1. Why are batteries key?
Because relying on renewable energy means storing power for when the sun doesn’t shine or the wind isn’t blowing. Utilities are also deploying batteries to replace small “peaker” plants — mostly powered by natural gas — that only run when electricity demand surges. But large-scale storage has yet to be tested to support grids as big and complex as the ones in the U.S. Batteries will tie together decentralized energy sources based on a gaggle of new technologies and form an essential part of President Joe Biden’s ambition to make the electricity system carbon-free by 2035. Other countries doubling down on grid batteries include China and Australia.
2. Aren’t batteries already better?
Yes. They’ve come a long way since Sony Corp. first commercialized lithium-ion storage cells in the 1990s to power video cameras and other gadgets, and even since the inventors of the technology won the Nobel Prize in chemistry in 2019. Soaring worldwide production, mainly in China, has slashed the average cost by more than 88% from 2010 to 2020, as smaller and longer-lasting cells powered the digital revolution. But we’re going to need to store a lot more electricity for the switch away from fossil fuels used in transport, buildings and industry.
3. How’s it going so far?
The transition hasn’t exactly been smooth. When the worst heat wave in a generation taxed California’s power system in the summer of 2020, the state suffered its first rolling blackouts in 20 years. Part of the problem: Older gas-burning plants have been closing faster than batteries have replaced them. California is projected to have 1,700 megawatts of new battery capacity in place by August, enough to power 1.3 million homes and, in theory, avert another grid emergency. Another issue is that most battery packs now available hold enough juice for just four hours. That makes them a good fit for California, where supplies are strained in early evenings for a few hours after solar power shuts down. But they’re of little help during events like the winter storms that pummeled Texas in February and left millions of people without power for days.
4. Who builds batteries now?
China produces 79% of the world’s supply. That’s no accident — years ago the government put batteries on the list of high-tech industries it wanted to dominate with its “Made in China 2025” initiative, funneling subsidies to domestic suppliers. The U.S. ranks a distant second, with 7% of global production, though Europe is poised to overtake it this year. Becoming overly reliant on Chinese supplies has raised concern in Washington, particularly at a time of heightened tension between the two countries. More domestic plants are planned for Georgia, New York, North Carolina and Ohio.

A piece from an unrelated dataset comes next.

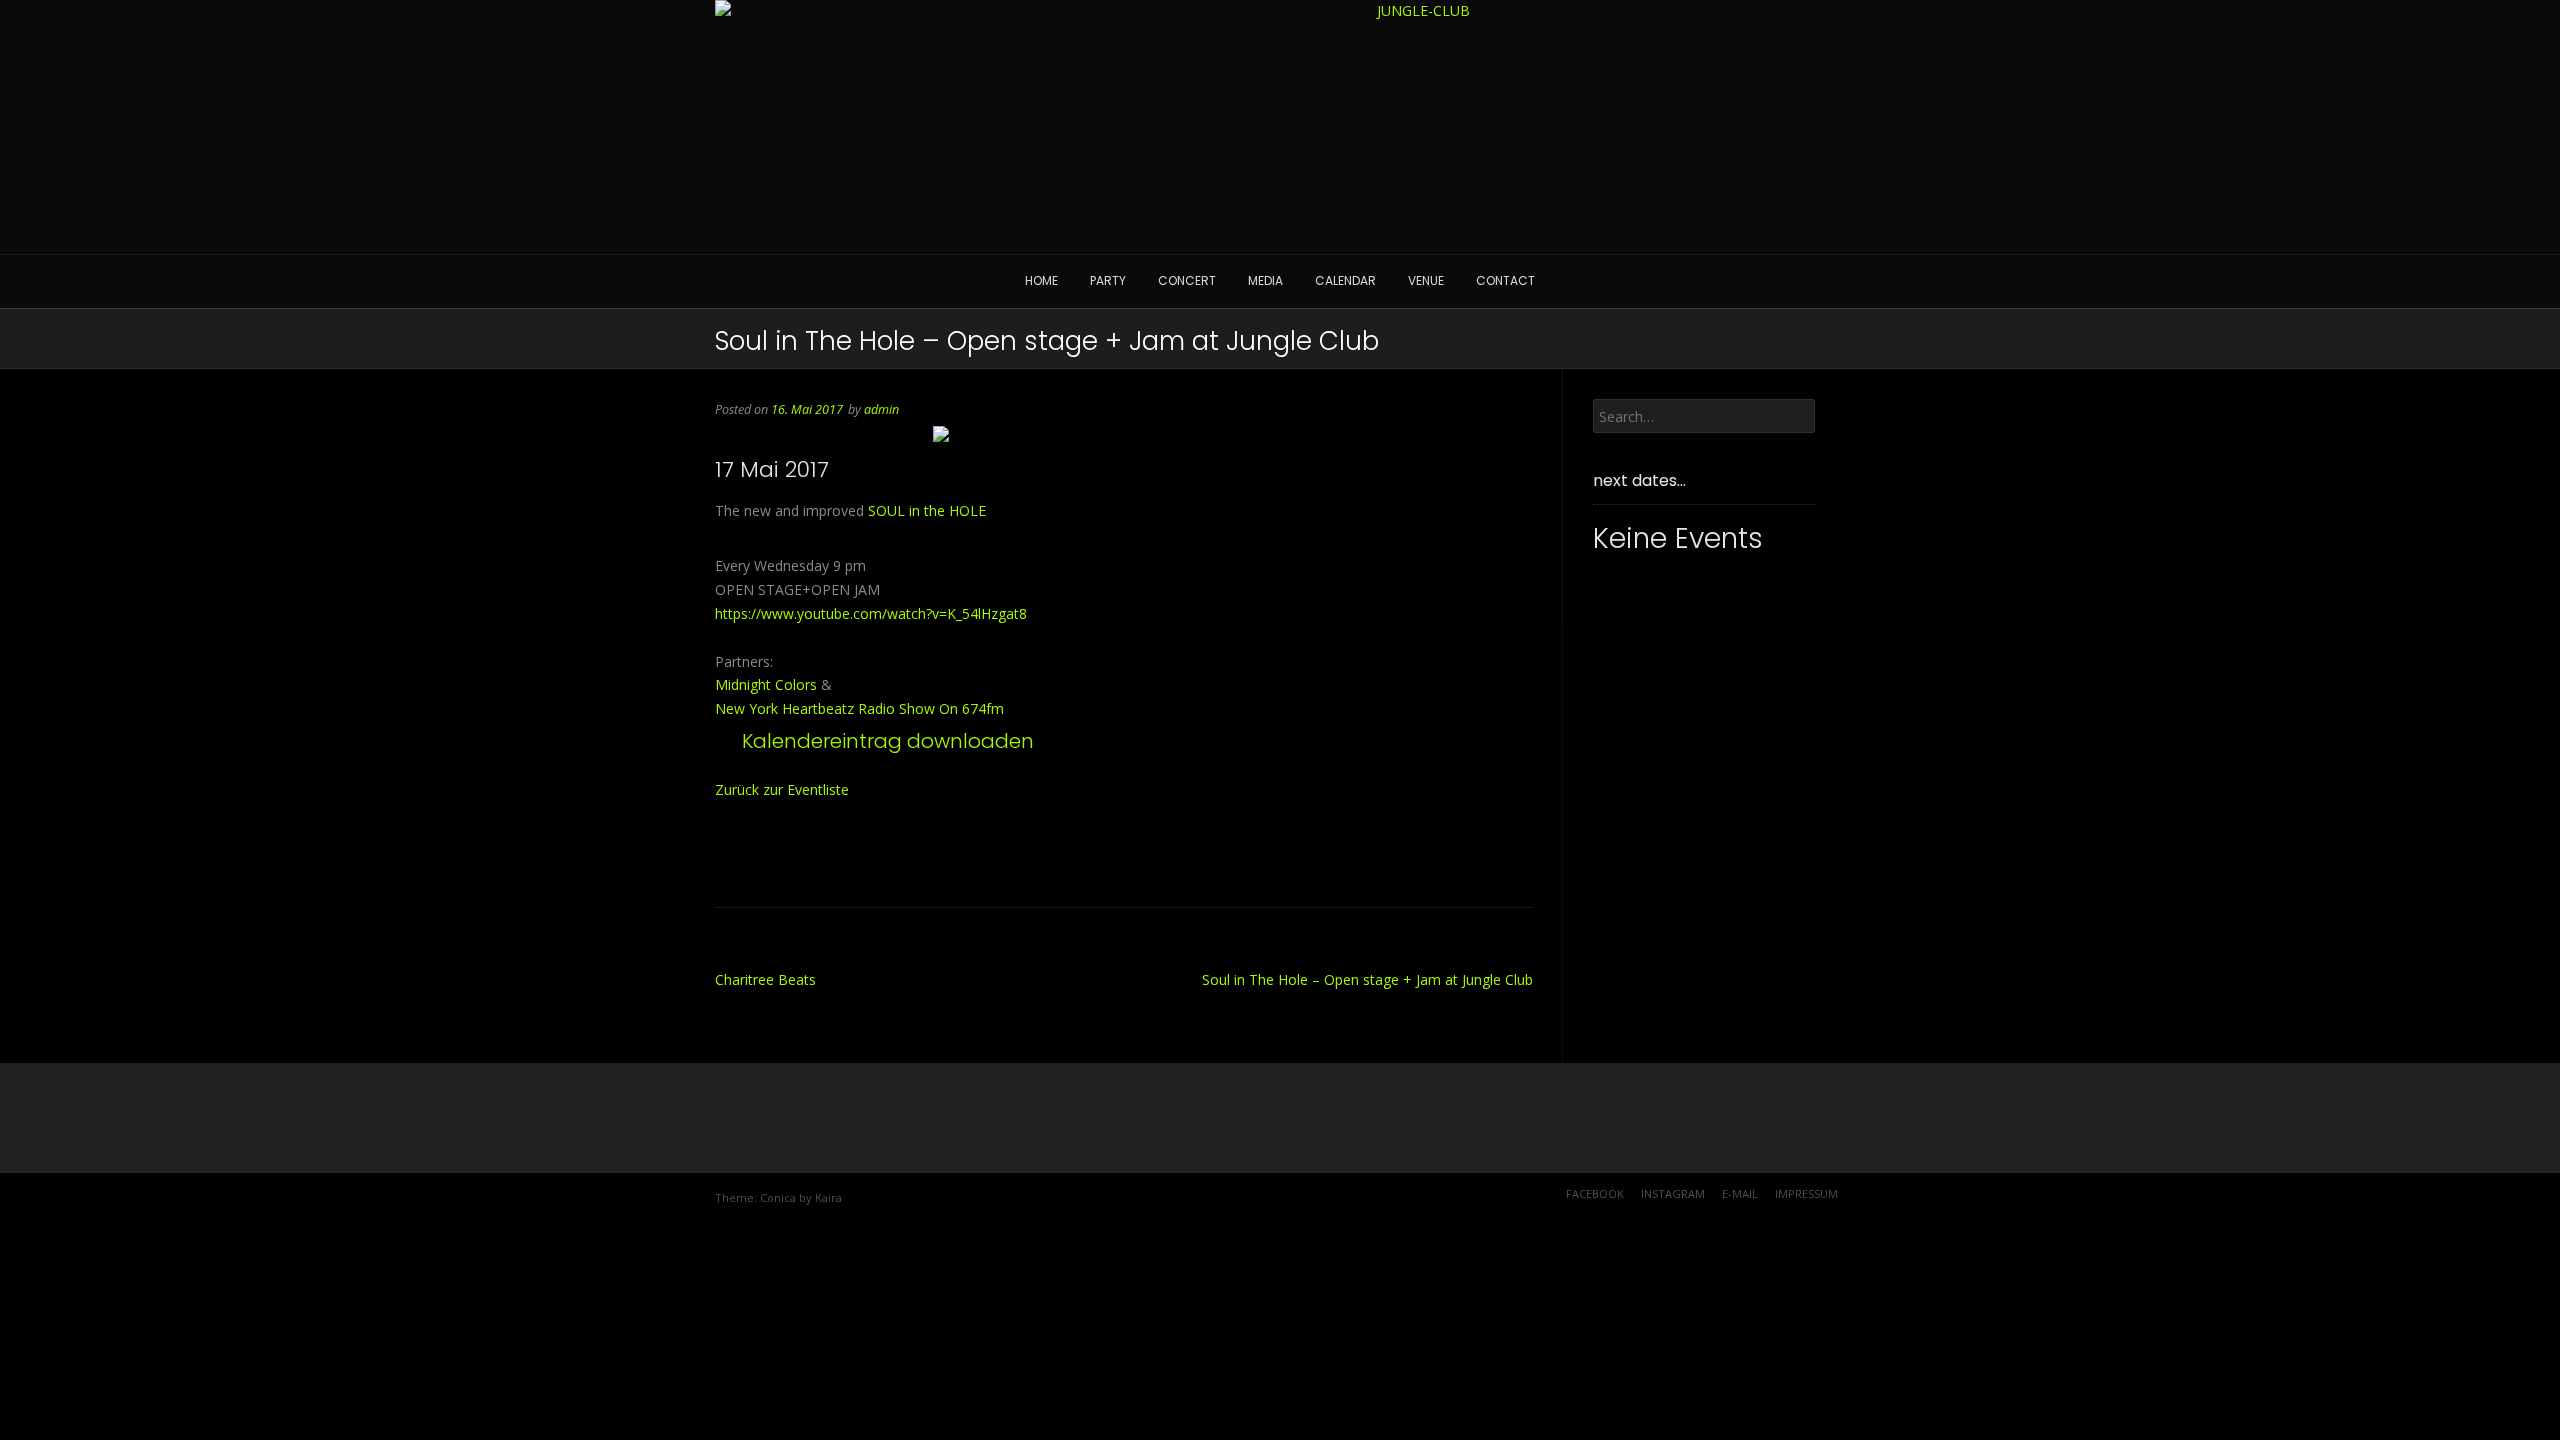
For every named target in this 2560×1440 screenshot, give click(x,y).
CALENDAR (1345, 280)
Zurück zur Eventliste (782, 789)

One limiting factor, however, has been U.S. access to the minerals needed, lithium in particular, most of which now comes from South America, Australia and China.
5. What is Biden’s agenda?
Biden wants more batteries built in the U.S. to generate jobs, supply American automakers and catch up in a key industry of the future. While there are few details so far, plans include pumping money into researching new chemistries and technologies, with a goal of cutting costs by 90%. Prices for lithium-ion batteries used in electric vehicles are forecast to drop from about $125 per kilowatt-hour now to less than $100 by 2024 according to BloombergNEF, a long-awaited milestone that will mean EVs will no longer cost more than their gasoline-powered brethren.
6. What about other technologies?
Pumped-hydro plants, which use water and gravity to store and release energy, are a time-tested solution, but they take years to build and require the right terrain. Lithium-ion batteries are now so widely used and so many new plants to make them are under construction that any radically different battery technology could have a hard time breaking in. That doesn’t mean innovation is dead. When renewable power is plentiful, it can be used to make hydrogen fuel out of water, which can run fuel cells or be burned in turbines instead of gas. Other possibilities include storing compressed air in underground formations or in above-ground tanks, releasing it when needed to provide energy.